> [QUOTED PASSAGE]:
════════
AI-based 3-Lead to 12-Lead ECG Reconstruction: Towards Smartphone-based Public Healthcare

Clinicians generally diagnose cardiovascular diseases (CVDs) using standard 12-Lead electrocardiogram (ECG). However, for smartphone-based public healthcare systems, a reduced 3-lead system may be preferred because of (i) increased portability, and (ii) reduced requirement for power, storage and bandwidth. Subsequently, clinicians require accurate 3-lead to 12-Lead ECG reconstruction, which has so far been studied only in the personalized setting. When each device is dedicated to one individual, artificial intelligence (AI) methods such as temporal long short-term memory (LSTM) and a further improved spatio-temporal LSTM-UNet combine have proven effective. In contrast, in the current smartphone-based public health setting where a common device is shared by many, developing an AI lead-reconstruction model that caters to the extensive ECG signal variability in the general population appears a far greater challenge. In this direction, we take a first step, and observe that the performance improvement achieved by a generative model, specifically, 1D Pix2Pix GAN (generative adversarial network), over LSTM-UNet is encouraging.

3-Lead to 12-Lead ECG Reconstruction: A Novel AI-based Spatio-Temporal Method

Diagnosis of cardiovascular diseases usually relies on the widely used standard 12-Lead (S12) ECG system. However, such a system could be bulky, too resource-intensive, and too specialized for personalized home-based monitoring. In contrast, clinicians are generally not trained on the alternative proposal, i.e., the reduced lead (RL) system. This necessitates mapping RL to S12. In this context, to improve upon traditional linear transformation (LT) techniques, artificial intelligence (AI) approaches like long short-term memory (LSTM) networks capturing non-linear temporal dependencies, have been suggested. However, LSTM does not adequately interpolate spatially (in 3D). To fill this gap, we propose a combined LSTM-UNet model that also handles spatial aspects of the problem, and demonstrate performance improvement. Evaluated on PhysioNet PTBDB database, our LSTM-UNet achieved a mean R^2 value of 94.37%, surpassing LSTM by 0.79% and LT by 2.73%. Similarly, for PhysioNet INCARTDB database, LSTM-UNet achieved a mean R^2 value of 93.91%, outperforming LSTM by 1.78% and LT by 12.17%.
════════
Saved data entries
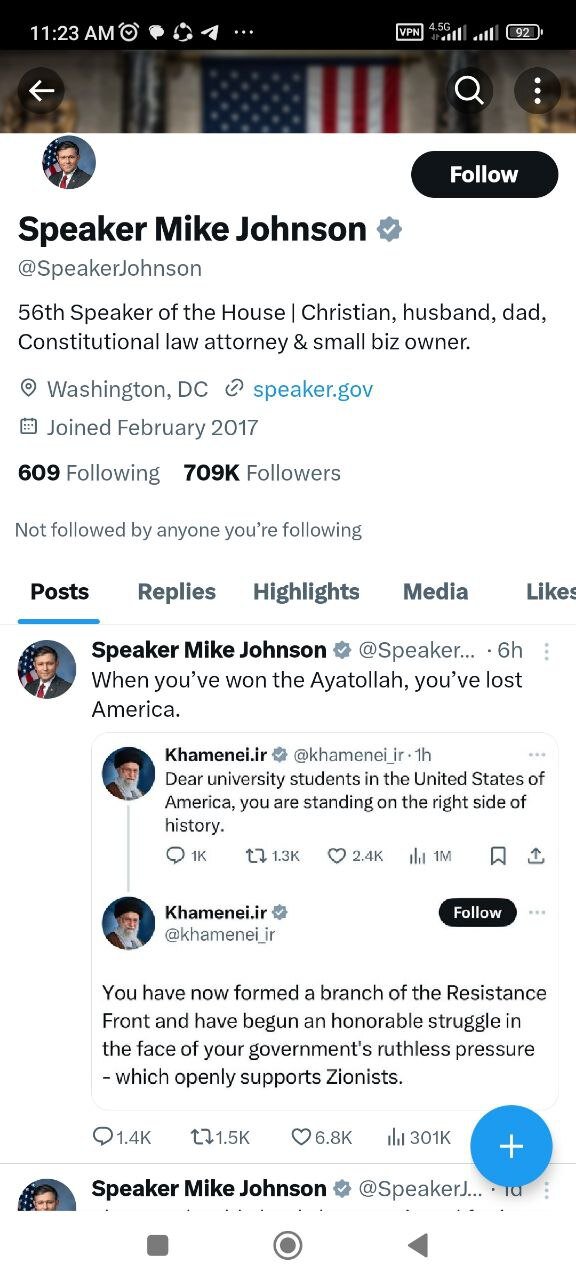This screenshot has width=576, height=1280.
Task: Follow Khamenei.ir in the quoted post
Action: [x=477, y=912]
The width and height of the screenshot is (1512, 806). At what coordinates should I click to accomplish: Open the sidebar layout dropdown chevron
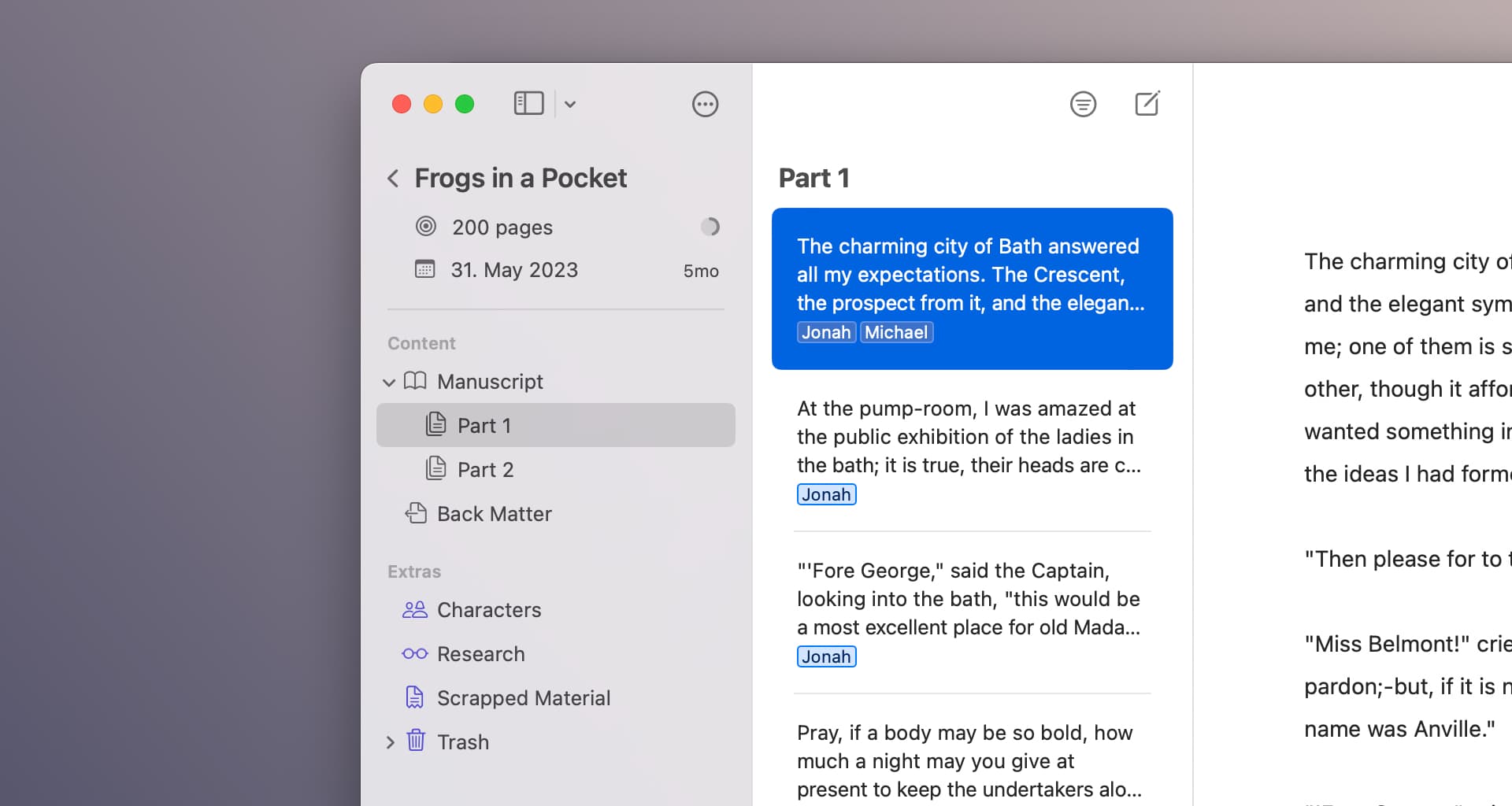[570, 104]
════════
> [WHAT YOU WILL DO]:
**A)** Answer these questions from the two ECG abstracts:
(i) What two reasons does the first abstract give for preferring a 3-lead system in smartphone-based public healthcare?
(ii) What mean R^2 value did LSTM-UNet achieve on the PhysioNet PTBDB database?
(iii) Which generative model showed an encouraging performance improvement over LSTM-UNet?
**B)** Using the two ECG abstracts, explain why the second abstract says reduced-lead (RL) signals must be mapped to the standard 12-Lead (S12) system.
**C)** List every lead-reconstruction method or model named in the two ECG abstracts.

> [RESULTS FOR EACH TASK]:
**A)**
(i) Increased portability, and reduced requirement for power, storage and bandwidth.
(ii) 94.37%.
(iii) The 1D Pix2Pix GAN (generative adversarial network).

**B)** The S12 system could be bulky, too resource-intensive, and too specialized for personalized home-based monitoring, so a reduced-lead system is the alternative. However, clinicians are generally not trained on the reduced-lead system, so RL must be mapped to S12.

**C)**
- Linear transformation (LT)
- Long short-term memory (LSTM)
- LSTM-UNet
- 1D Pix2Pix GAN